EXCERPT:
+ + + +

Arbeideren ("The Worker") was a daily newspaper published in Oslo, Norway.

It was started on 2 November 1929 as the official party newspaper from the Communist Party. It lent its name from a Hamar-based newspaper of the same name, which had gone defunct on 4 October. More directly, it replaced Norges Kommunistblad which just had gone bankrupt. Its first editor was Arvid G. Hansen, who had been the last editor of Norges Kommunistblad. He remained in the chair until 1931.

Reinert Torgeirson was editor from 1931 to 1932, followed by Erling Bentzen. In 1934 he was fired for not following the directions of the Comintern, the superior organ of the Communist Party of Norway. Henry W. Kristiansen became the new editor-in-chief, having been deposed as party leader. The publication was irregular, sometimes it came daily, sometimes weekly. From 1937 it was a daily newspaper, supported by the party while it siphoned support from other party newspapers, such as Arbeidet.

+ + + +

DATA LISTING:

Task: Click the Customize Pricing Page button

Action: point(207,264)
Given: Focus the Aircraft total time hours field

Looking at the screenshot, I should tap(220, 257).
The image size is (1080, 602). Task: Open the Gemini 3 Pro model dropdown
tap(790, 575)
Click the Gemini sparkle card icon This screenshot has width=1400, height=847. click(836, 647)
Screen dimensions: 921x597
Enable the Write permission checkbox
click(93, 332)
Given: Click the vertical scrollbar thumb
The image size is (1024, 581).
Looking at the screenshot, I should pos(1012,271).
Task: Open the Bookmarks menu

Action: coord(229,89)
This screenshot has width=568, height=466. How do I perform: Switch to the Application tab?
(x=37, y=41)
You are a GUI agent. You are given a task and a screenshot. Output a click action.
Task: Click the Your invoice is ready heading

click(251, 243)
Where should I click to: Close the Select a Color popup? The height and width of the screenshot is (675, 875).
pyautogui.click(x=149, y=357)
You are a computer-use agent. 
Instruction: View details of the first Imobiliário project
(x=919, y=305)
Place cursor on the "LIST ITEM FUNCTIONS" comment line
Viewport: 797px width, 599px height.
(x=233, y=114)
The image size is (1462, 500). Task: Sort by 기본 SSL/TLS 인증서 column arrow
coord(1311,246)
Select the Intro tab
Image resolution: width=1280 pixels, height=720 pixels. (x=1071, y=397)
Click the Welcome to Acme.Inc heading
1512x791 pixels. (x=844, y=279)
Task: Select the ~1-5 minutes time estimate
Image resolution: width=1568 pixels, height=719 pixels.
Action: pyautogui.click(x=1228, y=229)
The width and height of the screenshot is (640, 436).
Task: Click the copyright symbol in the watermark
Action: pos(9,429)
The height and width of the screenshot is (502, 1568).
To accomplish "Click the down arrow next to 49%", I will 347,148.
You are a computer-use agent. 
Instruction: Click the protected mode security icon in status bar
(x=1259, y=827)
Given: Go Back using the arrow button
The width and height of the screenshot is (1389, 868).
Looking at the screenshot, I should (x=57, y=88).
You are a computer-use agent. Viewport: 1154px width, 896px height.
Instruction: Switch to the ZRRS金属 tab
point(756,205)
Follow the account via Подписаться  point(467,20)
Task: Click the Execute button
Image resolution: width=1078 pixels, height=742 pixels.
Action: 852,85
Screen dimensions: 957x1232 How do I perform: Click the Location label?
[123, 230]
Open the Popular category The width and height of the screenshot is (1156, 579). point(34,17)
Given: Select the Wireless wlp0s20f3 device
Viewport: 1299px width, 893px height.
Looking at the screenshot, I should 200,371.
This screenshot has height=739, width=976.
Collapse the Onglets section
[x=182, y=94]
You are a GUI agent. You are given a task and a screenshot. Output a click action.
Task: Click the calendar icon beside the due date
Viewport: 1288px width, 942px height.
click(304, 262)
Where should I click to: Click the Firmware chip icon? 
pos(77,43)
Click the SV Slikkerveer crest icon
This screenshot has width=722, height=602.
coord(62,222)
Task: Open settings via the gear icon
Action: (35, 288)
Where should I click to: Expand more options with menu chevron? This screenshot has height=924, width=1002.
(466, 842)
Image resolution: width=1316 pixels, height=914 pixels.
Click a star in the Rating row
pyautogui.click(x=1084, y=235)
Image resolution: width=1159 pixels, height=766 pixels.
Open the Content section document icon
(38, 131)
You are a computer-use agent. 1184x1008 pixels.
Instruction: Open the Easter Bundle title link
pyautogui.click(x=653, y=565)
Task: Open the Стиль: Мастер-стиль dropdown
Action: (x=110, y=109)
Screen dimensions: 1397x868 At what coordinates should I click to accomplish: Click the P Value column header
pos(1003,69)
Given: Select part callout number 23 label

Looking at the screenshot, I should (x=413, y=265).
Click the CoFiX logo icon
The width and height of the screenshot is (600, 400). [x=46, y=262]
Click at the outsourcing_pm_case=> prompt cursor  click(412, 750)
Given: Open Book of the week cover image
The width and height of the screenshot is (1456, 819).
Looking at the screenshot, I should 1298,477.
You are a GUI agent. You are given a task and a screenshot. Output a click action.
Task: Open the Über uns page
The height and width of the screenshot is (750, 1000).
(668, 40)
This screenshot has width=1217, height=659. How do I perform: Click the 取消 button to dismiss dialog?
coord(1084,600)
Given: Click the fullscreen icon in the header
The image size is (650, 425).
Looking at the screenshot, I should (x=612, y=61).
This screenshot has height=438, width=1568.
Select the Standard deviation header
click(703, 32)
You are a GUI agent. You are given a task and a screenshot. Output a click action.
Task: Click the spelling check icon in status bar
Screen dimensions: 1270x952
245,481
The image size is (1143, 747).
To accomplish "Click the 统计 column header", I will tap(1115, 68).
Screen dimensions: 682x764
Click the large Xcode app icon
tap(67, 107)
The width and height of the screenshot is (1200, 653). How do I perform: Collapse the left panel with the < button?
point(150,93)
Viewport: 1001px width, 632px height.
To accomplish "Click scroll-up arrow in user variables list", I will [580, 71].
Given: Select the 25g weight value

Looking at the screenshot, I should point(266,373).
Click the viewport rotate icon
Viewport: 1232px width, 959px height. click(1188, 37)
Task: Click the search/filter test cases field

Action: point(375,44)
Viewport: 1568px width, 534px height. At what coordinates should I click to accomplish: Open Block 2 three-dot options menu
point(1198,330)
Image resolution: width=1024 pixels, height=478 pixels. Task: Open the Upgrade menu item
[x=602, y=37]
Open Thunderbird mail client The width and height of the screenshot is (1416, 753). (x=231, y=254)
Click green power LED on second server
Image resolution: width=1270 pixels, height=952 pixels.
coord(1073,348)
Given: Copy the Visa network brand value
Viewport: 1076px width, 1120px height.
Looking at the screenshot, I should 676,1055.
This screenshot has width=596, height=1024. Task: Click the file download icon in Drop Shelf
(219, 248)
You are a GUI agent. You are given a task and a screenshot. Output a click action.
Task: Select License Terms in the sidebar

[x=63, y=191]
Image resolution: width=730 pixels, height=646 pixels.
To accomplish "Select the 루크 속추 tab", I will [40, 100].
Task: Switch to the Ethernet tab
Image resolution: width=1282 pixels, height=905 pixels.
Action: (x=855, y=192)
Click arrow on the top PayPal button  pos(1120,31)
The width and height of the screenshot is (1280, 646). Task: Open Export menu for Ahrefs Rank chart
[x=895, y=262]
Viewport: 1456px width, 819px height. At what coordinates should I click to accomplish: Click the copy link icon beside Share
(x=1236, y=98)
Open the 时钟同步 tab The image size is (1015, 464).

+ + + +

REQUIREMENT 1:
According to the Arbeideren passage, on what date was the newspaper started?
REQUIREMENT 2:
Quote the Arbeideren passage word for word between "Reinert Torgeirson was" and "such as Arbeidet.", inclusive.
REQUIREMENT 3:
Write the next part of the Arbeideren passage, starting after its final sentence.
The listing can be ignored.

REPLY 1:
2 November 1929

REPLY 2:
Reinert Torgeirson was editor from 1931 to 1932, followed by Erling Bentzen. In 1934 he was fired for not following the directions of the Comintern, the superior organ of the Communist Party of Norway. Henry W. Kristiansen became the new editor-in-chief, having been deposed as party leader. The publication was irregular, sometimes it came daily, sometimes weekly. From 1937 it was a daily newspaper, supported by the party while it siphoned support from other party newspapers, such as Arbeidet.

REPLY 3:
Henry W. Kristiansen still sat as editor on 9 April 1940, when World War II reached Norway with the German invasion. The newspaper became controversial among many. First, because it strongly criticized the existing Norwegian Fascist party Nasjonal Samling as well as Fascism in general. For this it was confiscated on 25 April. Second, because it criticized the actions of the legal government, Nygaardsvold's Cabinet, and its alliance with Great Britain. The newspaper was edited out of "neutrality" concerns; this was because of the Molotov–Ribbentrop Pact. As the invading Germans tightened their rule of Norway, Arbeideren was forbidden and stopped on 16 August 1940. Kristiansen died in Neuengamme concentration camp in 1942.

After the war, Arbeideren never returned, and Friheten became the official party organ. Arbeideren was probed into during the legal purge in Norway after World War II for its criticism towards the legal government in 1940, but the case was closed since Kristiansen, and former board member of the newspaper Ottar Lie, were dead.